The ongoing banking sector crisis has already claimed the scalps of three US banks – Silicon Valley Bank (SIVB), Signature Bank (SBNY), and most recently, First Republic Bank (FRC). European banking giant Credit Suisse (CS) is also on the casualty list. While many analysts and investors are speculating about the current and future impact of the crisis on the stock market, there is a concern more relevant to energy commodity traders – what is the effect of the banking crisis on oil?
The Link Between the Stock Market and Energy Commodities
There is, undoubtedly, a strong link between what is happening on stock exchanges around the world and the developments in key commodity markets, including energy commodities. Many investors, institutional and retail alike, prefer to diversify their portfolios across different markets. This results in an active flow of capital between equities and energy commodities.
The diversification and flow of capital inevitably make the oil market dependent, to varying degrees, on stock market events.
Besides diversification strategies, another phenomenon that tends to link oil and the stock market is the so-called “flight to safety”. A flight to safety occurs when at times of market uncertainty or fear, investors shift their capital towards less risky financial products. The oil market is considered quite a bit more volatile than the stock market in general.
This presumes that when markets are rattled by crisis events, there is always a possibility of investors fleeing from oil towards the less volatile asset class – equities, perhaps just not of the banking kind.

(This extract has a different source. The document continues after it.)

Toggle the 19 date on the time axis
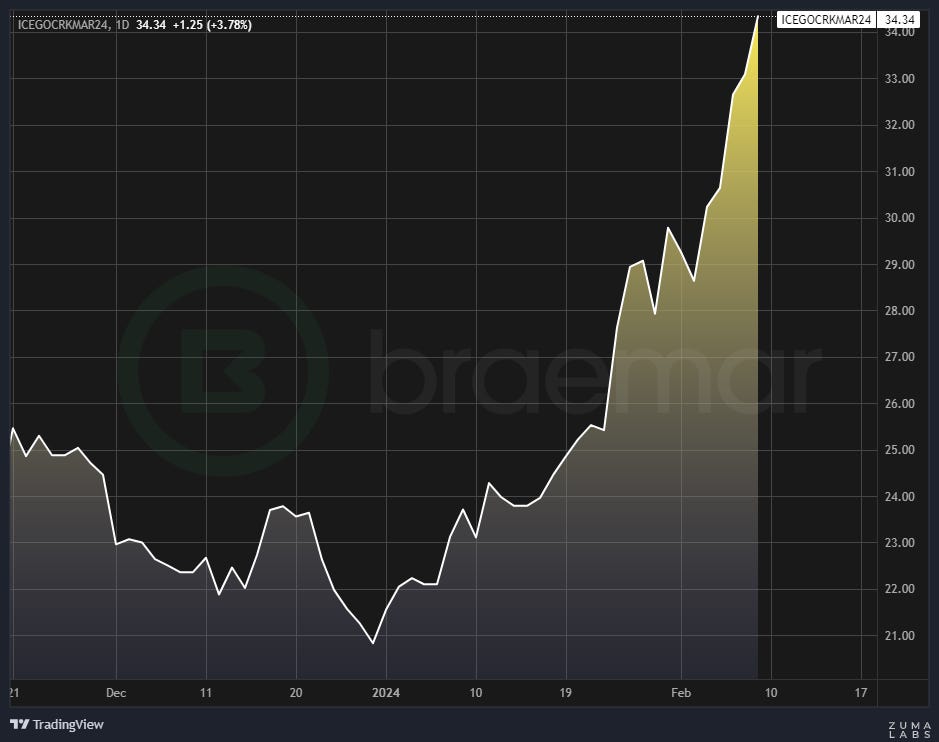 pos(566,691)
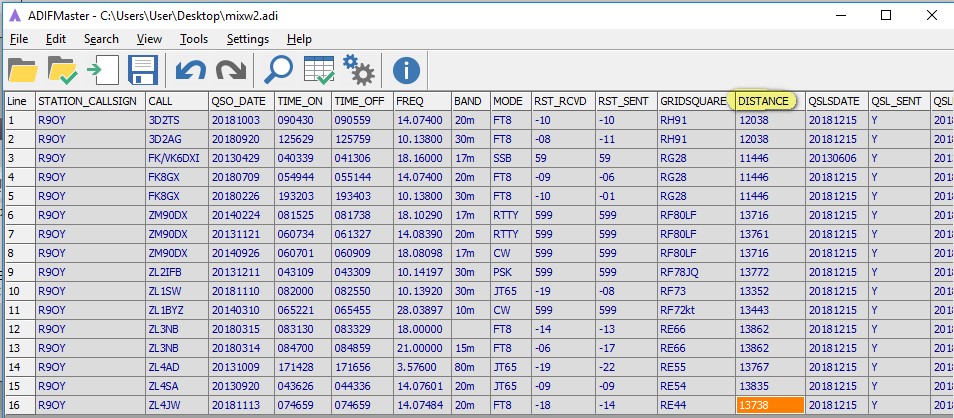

In short, any significant unnerving stock market event, and this year’s banking crisis is truly one, holds the potential to affect oil. To see whether this has been happening so far, we have taken a look at the recent performance of the key energy commodity within the context and timing of the banking crisis. Below is what we have found out.
The Timeline of the Banking Crisis
Before jumping to our analysis, we would like to provide a quick reminder of the key events and dates. So far, there have been two critical time periods concerning the crisis. The first period is early to mid-March, specifically between 8 to 15 March, when the following less than pleasant events took place:
· 8 March – Silicon Valley Bank’s stock starts its precipitous fall
· 10 March – The bank fails
· 12 March – A second US bank, Signature Bank, is shut down by the regulators, the first US bank failure to occur on Sunday
· 15 March – the crisis goes international, with Swiss-based Credit Suisse experiencing a massive fall. Within days, the banking giant would be acquired by its rival compatriot, UBS
The second period of the crisis started on 25 April, with another regional US bank failure – First Republic Bank (FRC). The bank has now been acquired by JP Morgan Chase. It is still too early to speculate on how profoundly the FRC failure will affect the market. As of now, many investors are clearly fearful about the possibility of further bank stock failures and the contagious effect they might have on the entire market.
Let’s have a look at the major developments for oil around the time of these two critical banking crisis stages.
The Impact of the Banking Crisis on Oil
Unlike most other commodities, oil has so far been significantly affected by the banking sector crisis. Oil had stayed in the mid to high $70s in early 2023 before the panic linked to Silicon Valley Bank started on 7 and 8 of March.
Oil price from February 2023 to early May 2023
Image source: Yahoo Finance; Annotations by: Zenpulsar
As seen in the price chart above, between 7 March and 17 March, during the height of the March banking failures, oil slumped from nearly $81 to $66, a 19% drop in 10 days. At that point, this had been the steepest price decline for oil in 2023. From mid-March, however, oil bounced back confidently. While the crisis may have inflicted non-trivial damage on the oil price, it didn’t take long for the key energy commodity to come back to growth.
When First Republic Bank failed in late April, oil didn’t escape damage either. Between mid-April and early May, oil was in a downtrend that was likely unrelated to the banking crisis. However, the FRC failure and the unease in the markets caused by it sharply accelerated the oil price fall. Between 1 May and 4 May, when analysts were busy predicting more bank failures after the FRC crash, oil promptly went down from $77 to $68. The price of oil has now creeped up to $71, a possible indication of oil’s eventual resilience against these fear-driven drops.
What Does It All Mean for Oil?
In the case of oil, we are observing a somewhat knee-jerk reaction to banking failures. During both periods of the bank failures, in March and late April/early May, oil slumped heavily but bounced back quickly.
Back in March, investors’ willingness to dump oil as a reaction to the banking crisis was widely reported by analysts. However, so far, oil seems to be bouncing back after the initial drops that occur around or immediately after the bank stock crashes.
For energy market investors, the main takeaway so far from these two periods of banking failures is that oil, while feeling the effect of the stock market panic nearly immediately, shows significant price resilience. As such, don’t hurry to dump your oil futures when the commodity reacts in its own “mini-panic” to another bank crash announcement. At least so far, oil has proven capable of quickly shaking off these fears and moving on.